The story behind Duinepos
The story behind Duinepos is a special one, a story of community tourism and empowerment. A story of responsible travel that benefits the environment and local communities at the same time as providing something tourists want.
‘We had to submit a business plan,’ said Hildegarde Valentyn, one of the final three, who was working at reception the day we arrived. ‘Thirty-eight people applied and 15 were called in for interviews, then five were shortlisted.’ The first phase opened at the end of 2005 and now Hildegarde, Janine Fortuin and Augusta Pretorius own the business and are still running it successfully.
‘Our philosophy at Duinepos is to live in harmony with the natural environment,’ Hildegarde told me. That means minimising the use of water, using eco-friendly products for laundry, and natural landscaping with indigenous plants. Visitors recycle waste from their chalets, and a water recycling system is on the to-do list when funds allow. Duinepos is a member of the GreenLine Responsible Tourism Certification programme, whose principles include using local products, supporting local communities and minimising environmental impact.
Janine, Hildegarde and Augusta are still hand on in the business and now employ four permanent staff from the local community and another two in high season.
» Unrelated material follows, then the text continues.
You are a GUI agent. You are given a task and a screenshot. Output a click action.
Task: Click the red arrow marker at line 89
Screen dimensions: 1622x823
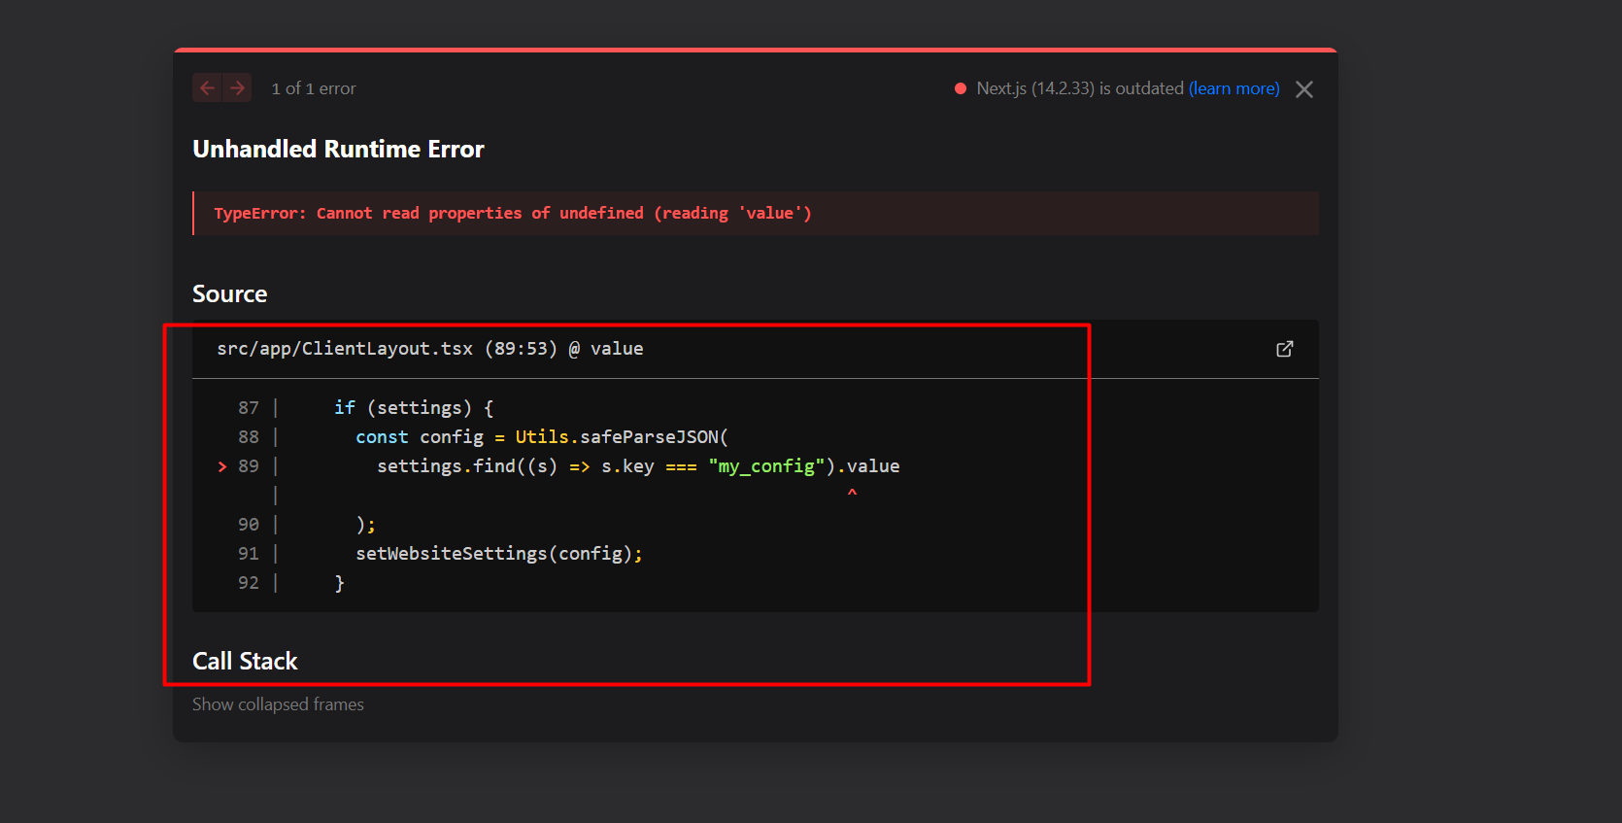point(222,466)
‘A percentage of our profit also goes back to the local community each year,’ said the bubbly Janine, who obviously feels passionately about this social responsibility project. ‘We thought long and hard because we wanted our efforts to really make a difference. Eventually we chose the local primary school and two crèches. Each year we find out what’s on their wish list. Then we source and donate those things that will have a positive impact on learning development because that’s so important.’
1. Staying at Duinepos gives you access to the West Coast National Park (for which you pay a daily conservation fee, unless of course you have a Wild Card). The park is a Ramsar wetland of global importance, so go birding along the lagoon or at one of the four bird hides in the park. You’ll find lots of water birds and waders.
2. Visit the Postberg Nature Reserve to see the spring flowers during August and September, which are the only months of the year when the reserve opens to the public.
3. If you visit between August and October you might also spot some whales from Tsaarsbank picnic/braai spot in the park.
5. Go hiking or mountain biking along trails in the park, or visit the town of Langebaan just outside the park for kite surfing or kayaking. Find more info and hiking/mtb route maps.
Need to know
Cost: See the full rates breakdown. If you don't have a Wild Card you will also pay a daily conservation fee to the park (R40-56 per adult per day, depending on the season; kids half price).